In April 2019, TransLink installed its first overhead battery-electric bus charger at the Marpole Loop. That September, four such buses began operating on route 100. During the earlier months of this pilot service, the buses were used for rush hour service only, before slowly transitioning into all-day service.

In March 2022, the pilot project conducted in association with the Canadian Urban Transit Research & Innovation Consortium (CUTRIC) was completed, and the battery-electric buses continued in regular service. That year, 15 new buses were ordered for route 100 with delivery spanning late into 2023.

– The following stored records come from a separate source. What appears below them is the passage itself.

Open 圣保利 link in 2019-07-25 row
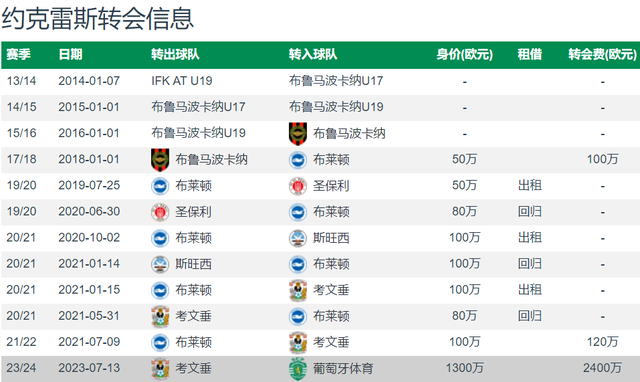331,186
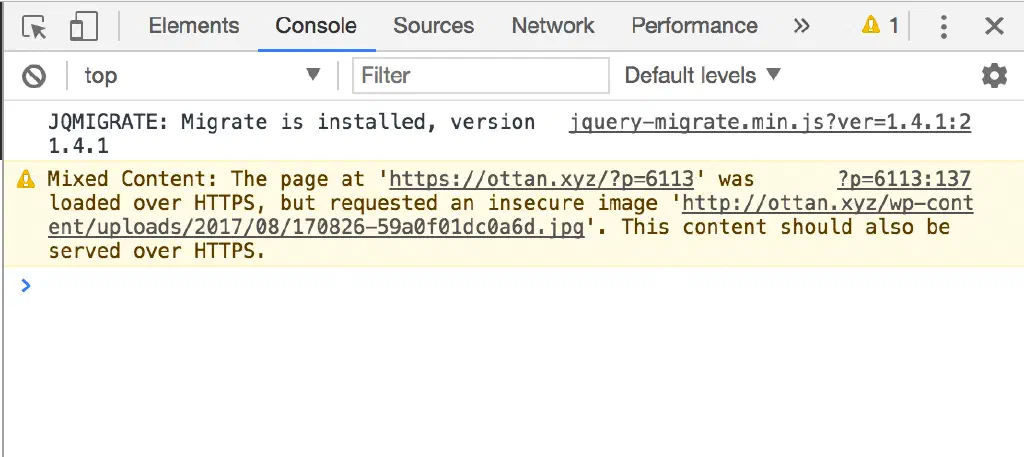Open the ?p=6113:137 source link
This screenshot has height=457, width=1024.
(x=904, y=180)
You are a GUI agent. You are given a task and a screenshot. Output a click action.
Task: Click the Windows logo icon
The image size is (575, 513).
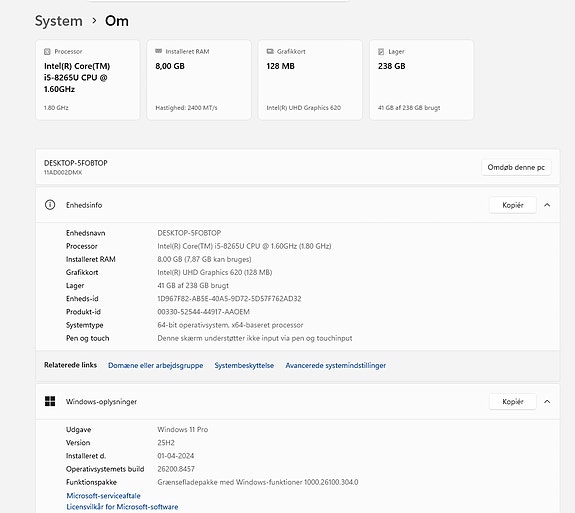tap(50, 401)
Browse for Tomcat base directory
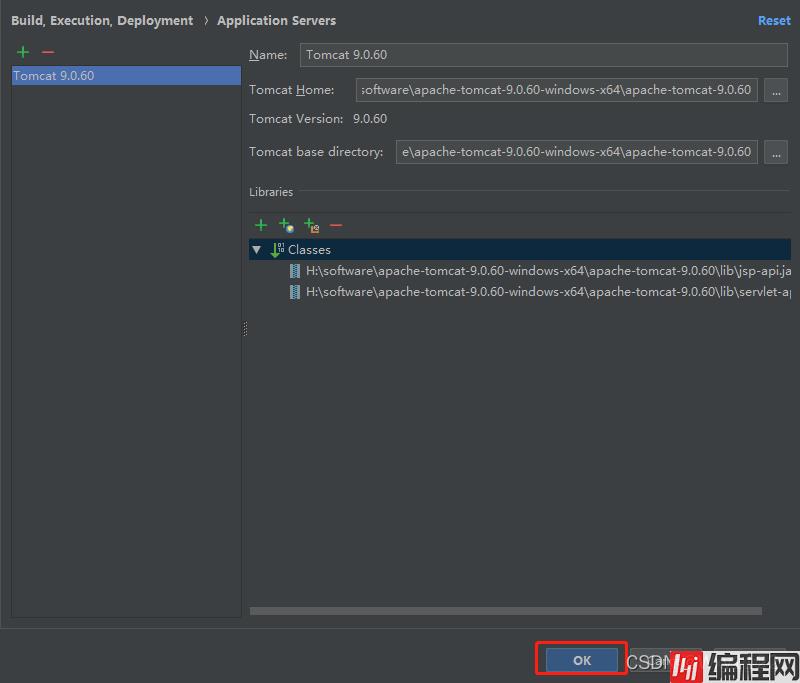Image resolution: width=800 pixels, height=683 pixels. tap(776, 152)
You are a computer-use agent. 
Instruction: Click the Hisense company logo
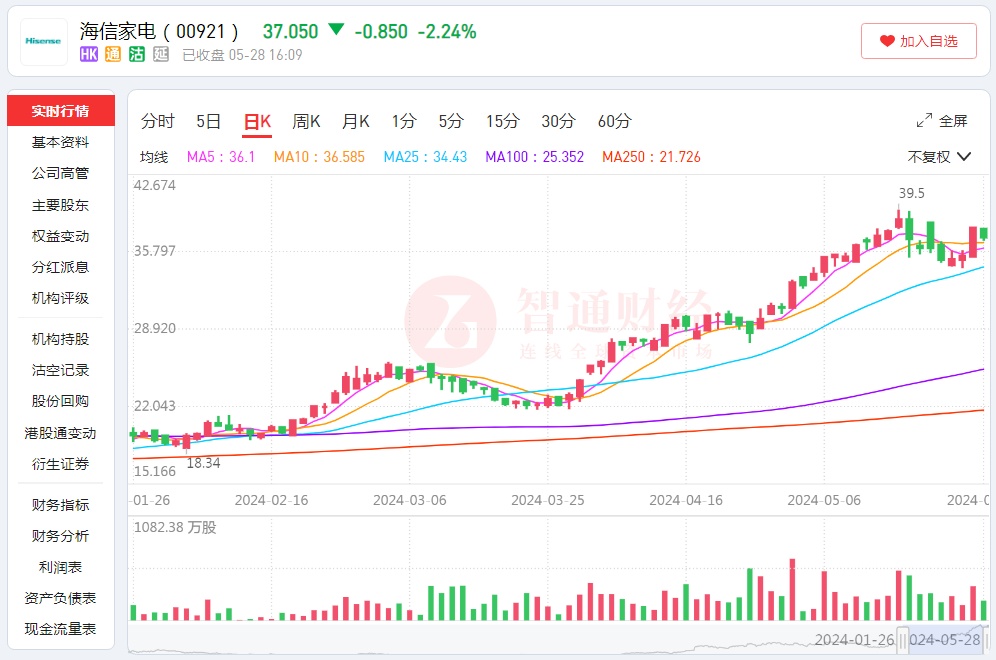point(43,41)
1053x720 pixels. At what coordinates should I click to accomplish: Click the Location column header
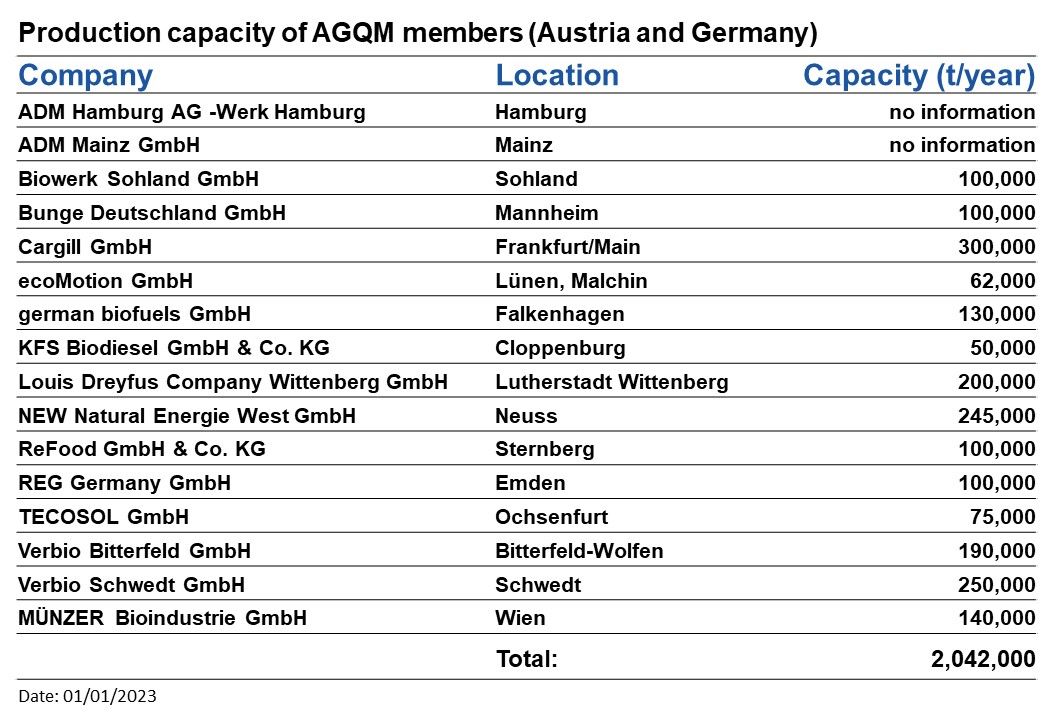[x=557, y=75]
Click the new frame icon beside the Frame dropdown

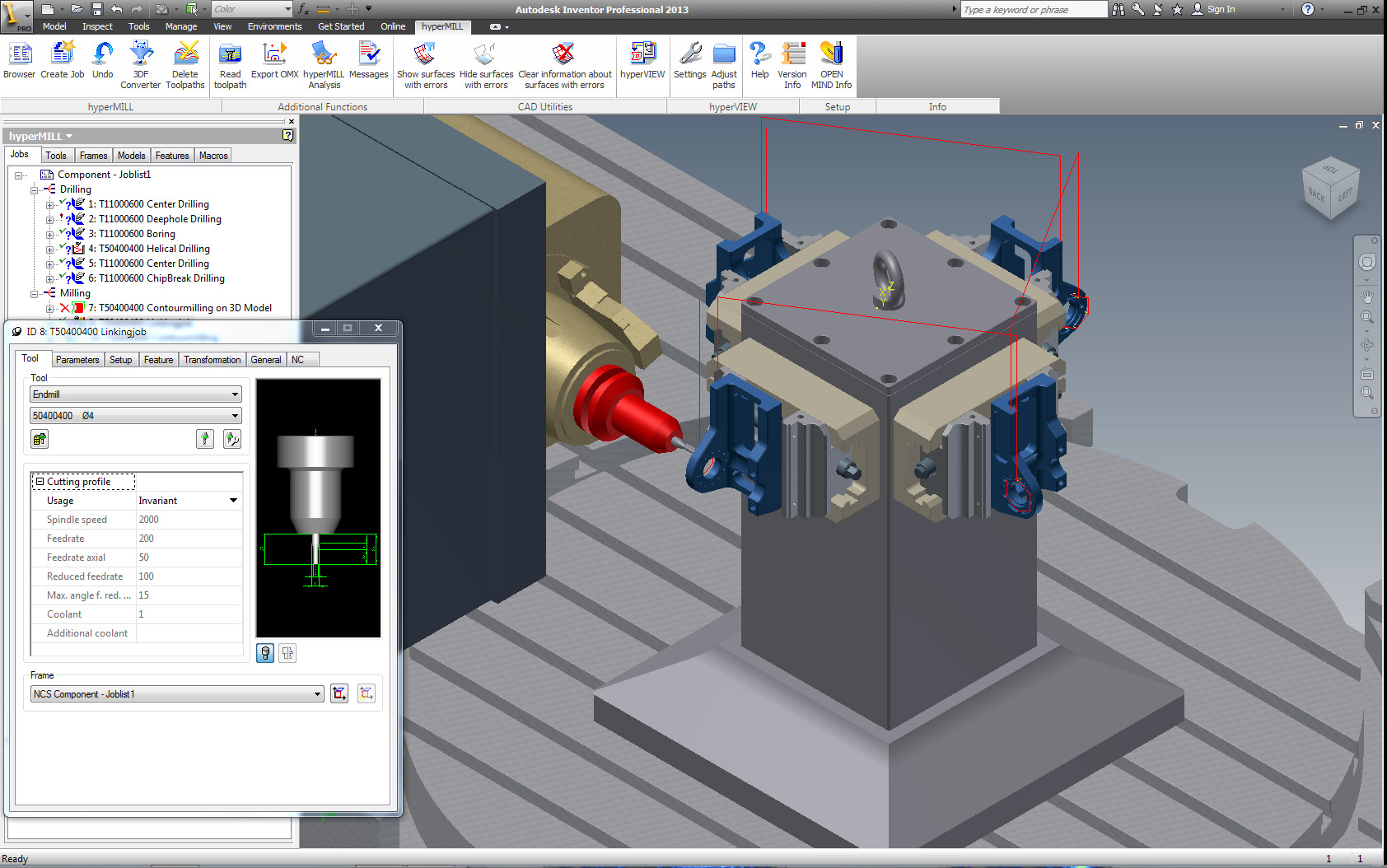[x=339, y=693]
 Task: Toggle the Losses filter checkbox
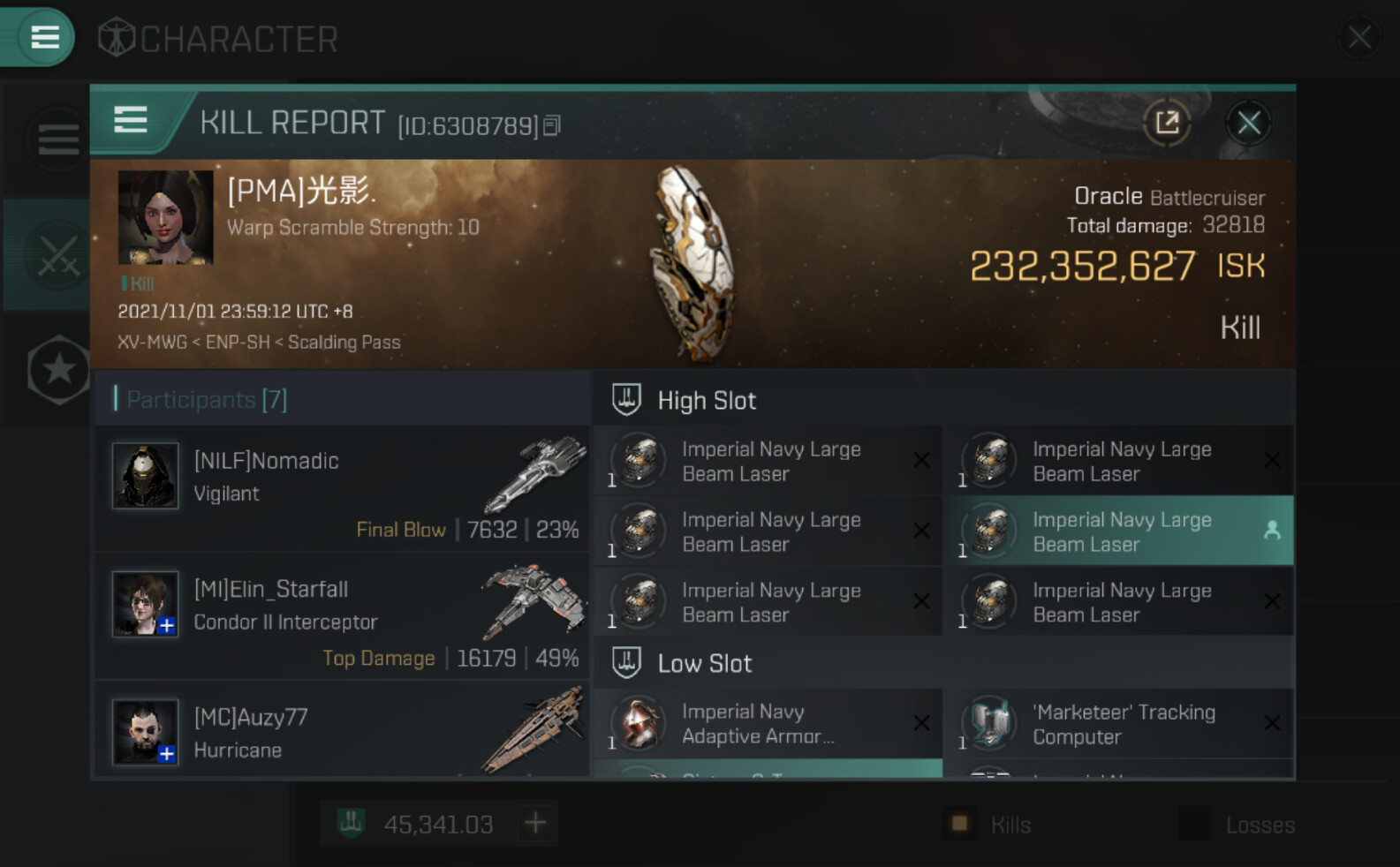click(1194, 824)
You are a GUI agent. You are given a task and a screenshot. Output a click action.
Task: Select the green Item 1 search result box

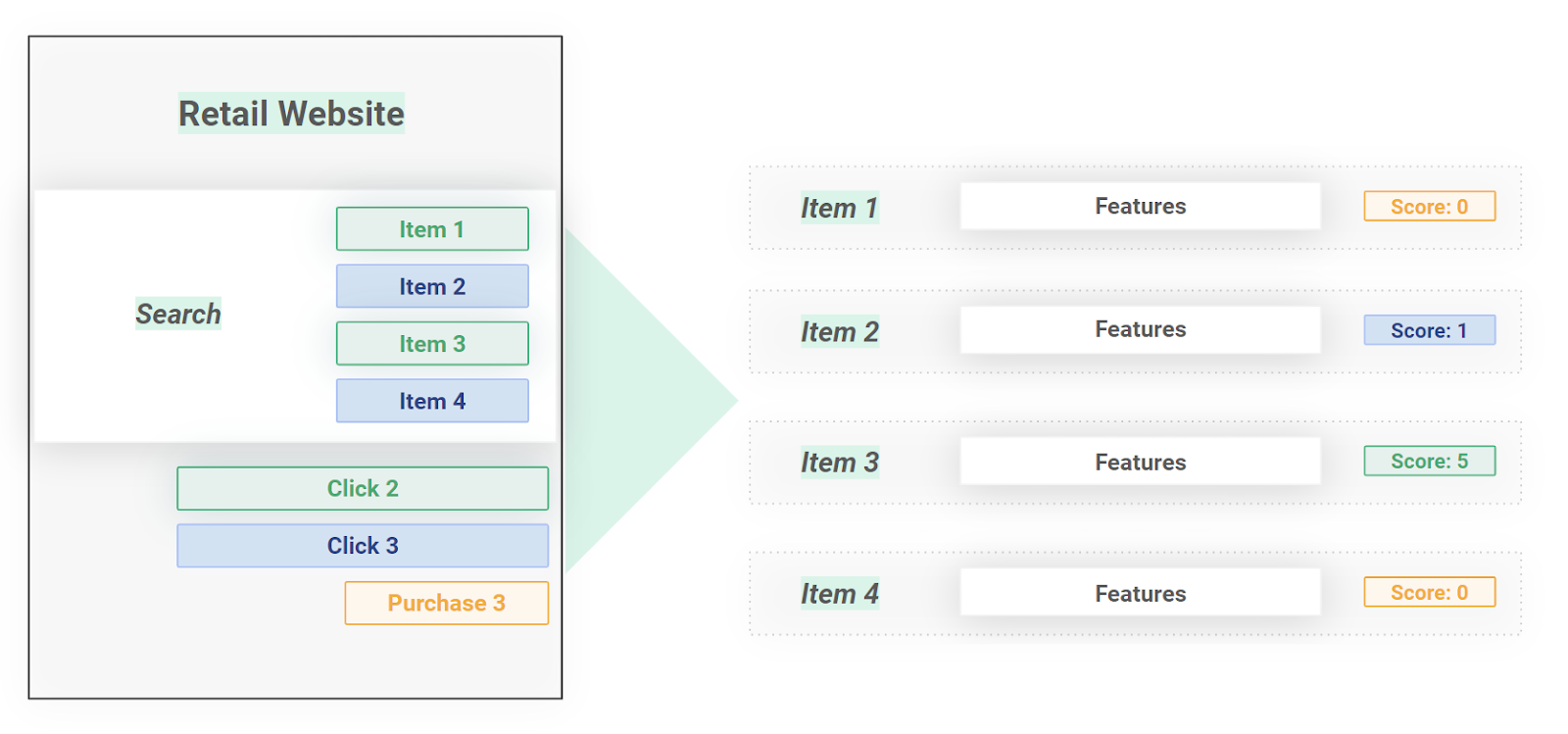point(432,229)
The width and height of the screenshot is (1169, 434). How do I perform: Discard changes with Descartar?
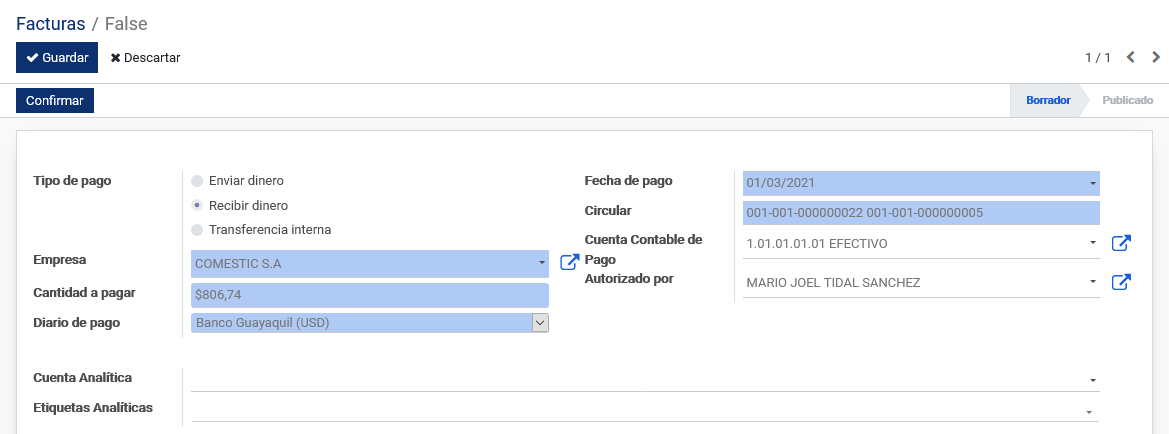145,57
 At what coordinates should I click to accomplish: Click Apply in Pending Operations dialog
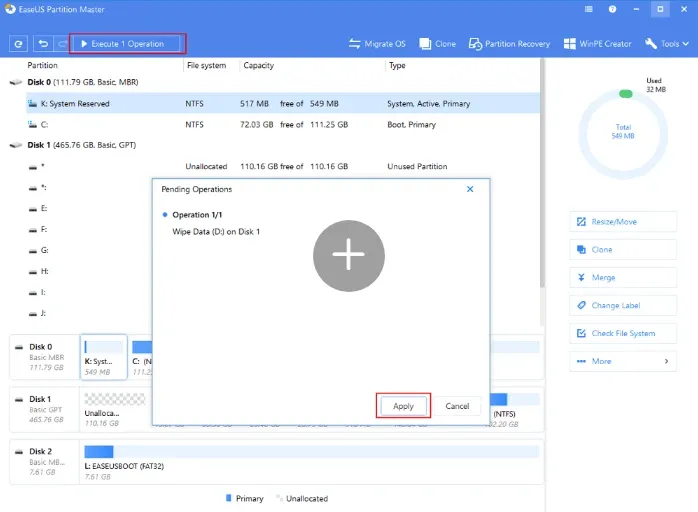coord(403,406)
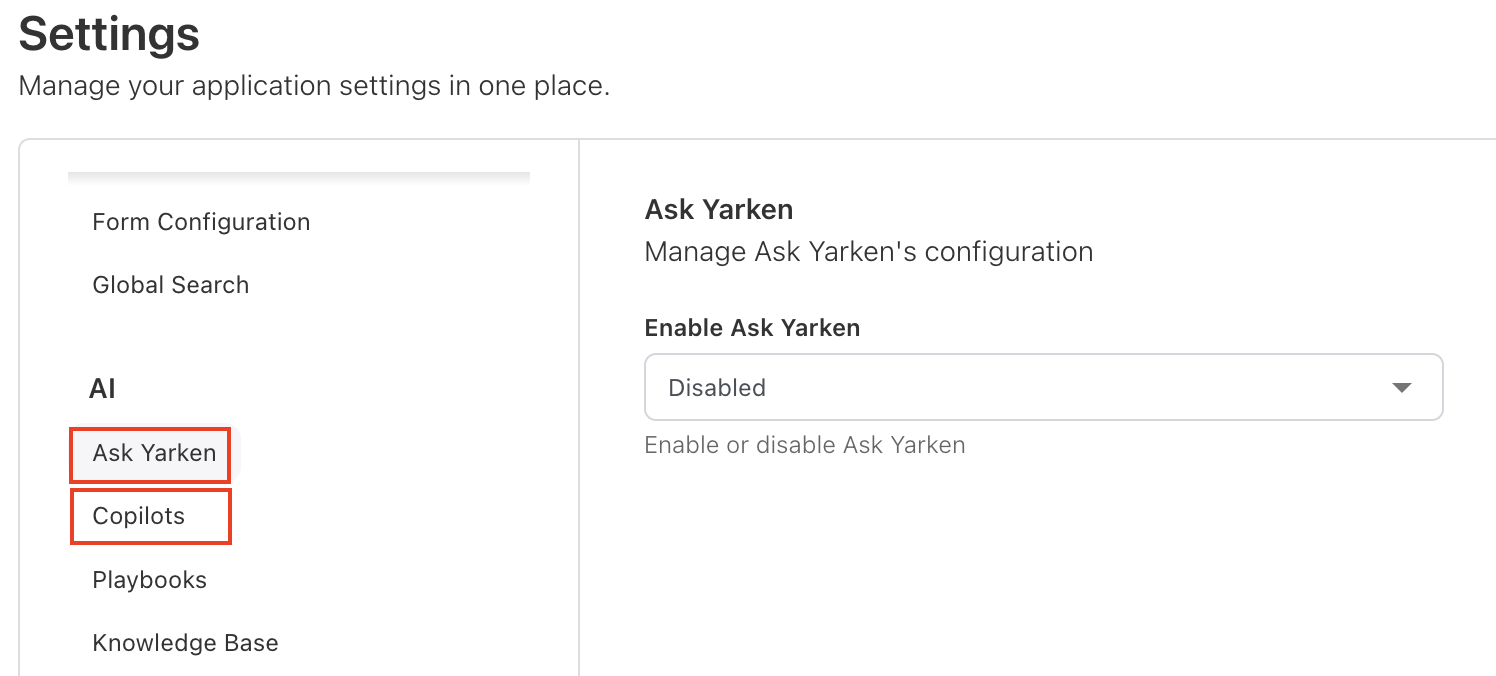Select Ask Yarken in the sidebar
This screenshot has width=1496, height=676.
tap(154, 454)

==Loop and adjacent bus stops==

Stops at Marpole Loop / Hudson and Marine
| No. | Name | Start | End |  |  | Comments | References |
| W5 | New Westminster | Pre-1949 |  |  |  | Numbered as 98 Marine / 99 Second St. in 1965. Ultimately became part of route 800 Midway Connector. Renumbered and renamed route 100 Midway Connector in 1978. Renamed New Westminster / Airport in 1984, New Westminster Stn. / 22nd St Stn. / Marpole / Airport by 1999, 22nd St Stn. / Airport Stn. in 2001, and 22nd St Stn. / Marpole Loop in 2009. |  |
| 17 | Oak | 01952 | 02009 |  |  |  |  |
| 32 | Granville | 01949 |  |  |  | Renumbered route 20 by 1958 and route 10 Granville/Hastings in 2003. Renamed Granville/Downtown in 2011. |  |
| 58 | 49th Main–Marpole | Pre-1949 | 01953 |  |  | Renumbered as route 33 by September 1952. Replaced by Main–Marpole shuttle until Fraser–Marpole. |  |
|  | Fraser–Marpole | 01954 | 01961 |  |  |  |  |
| 60 | Richmond Express | 01958 | 01977 |  |  | Replaced by renumbered Richmond routes that continued to Vancouver |  |
| 71 | Airport Rd. | 01946 | 01957 |  |  | Terminus ceased on Marpole Bridge closure. |  |
| 72 | Grauer Rd | 01946 | 01957 |  |  | Terminus ceased on Marpole Bridge closure. |  |
| 73 | No. 2 Rd–No. 5 Rd | Pre-1949 | 01957 |  |  | Terminus ceased on Marpole Bridge closure. |  |
| 74 | No. 3 Rd–No. 4 Rd | Pre-1949 | 01957 |  |  | Terminus ceased on Marpole Bridge closure. |  |
| 310 | Scottsdale Mall/Vancouver | 01987 | 01990 |  |  |  |  |
| 311 | Scottsdale/Vancouver | 01987 | 02009 |  |  |  |  |
| 351 | North Bluff | 01977 | 02009 |  |  | Renamed North Bluff / Vancouver in 1984 and Crescent Beach / Vancouver in 1987 |  |
| 354 | White Rock South/Vancouver | 01985 | 02009 |  |  |  |  |
| 480 | Richmond/UBC | 01979 | 02020 |  |  | Cancelled in 1981. Relaunched as route 480 Steveston/UBC in 1990. Renamed Richmond/UBC in 2000 and UBC / Richmond-Brighouse Stn. in 2009. Never restored after 2020 suspension. |  |
| 490 | Steveston/Vancouver | 01986 | 02009 |  |  | Renamed Steveston / Burrard Station in 2001 |  |
| 601 | South Delta | Pre-1982 | 02009 |  |  | Renamed South Delta / South Delta Exchange / Vancouver in 1984 |  |
| 602 | Tsawwassen Heights | 01975 | 02009 |  |  | Renamed Tsawwassen Heights / Vancouver in 1984 |  |
| 603 | Tsawwassen Ring | 01975 | 02009 |  |  | Renamed Beach Grove / Vancouver in 1985 |  |
| 604 | English Bluff/Vancouver | 01985 | 02009 |  |  |  |  |
| 652 | Crescent Rd | 01976 | 02009 |  |  | Renumbered as route 352 by 1979. Renamed White Rock Centre in 1987 and Ocean Park by 2008. |  |

==Present routes==

As of October 2020, Marpole Loop was served by the following routes:

| Bay | Route | Destination | Notes |
| 1 | — | — | Unloading only |
| 2 | 10 | Granville | To Marine Drive Station |
| 3 | — | — | Not in service due to indefinite suspension of route 480 |
| 4 | 10 | Downtown |  |
| 100 | Marpole Loop |  |
| 5 | 100 | 22nd Street Station |  |

==Loop future==
The immediate area was the original neighbourhood centre for Marpole. The construction of the Oak Street Bridge, then the Arthur Laing Bridge, moved the shopping precinct from lower Hudson Street to lower Granville Street. Until the late 1950s, the site was a significant transit hub and retail centre. Since that time, its importance has dwindled, becoming largely irrelevant on the opening of Marine Drive station in 2009. The City of Vancouver has been working with TransLink to improve the Marpole Loop by creating a more user-friendly and vibrant area.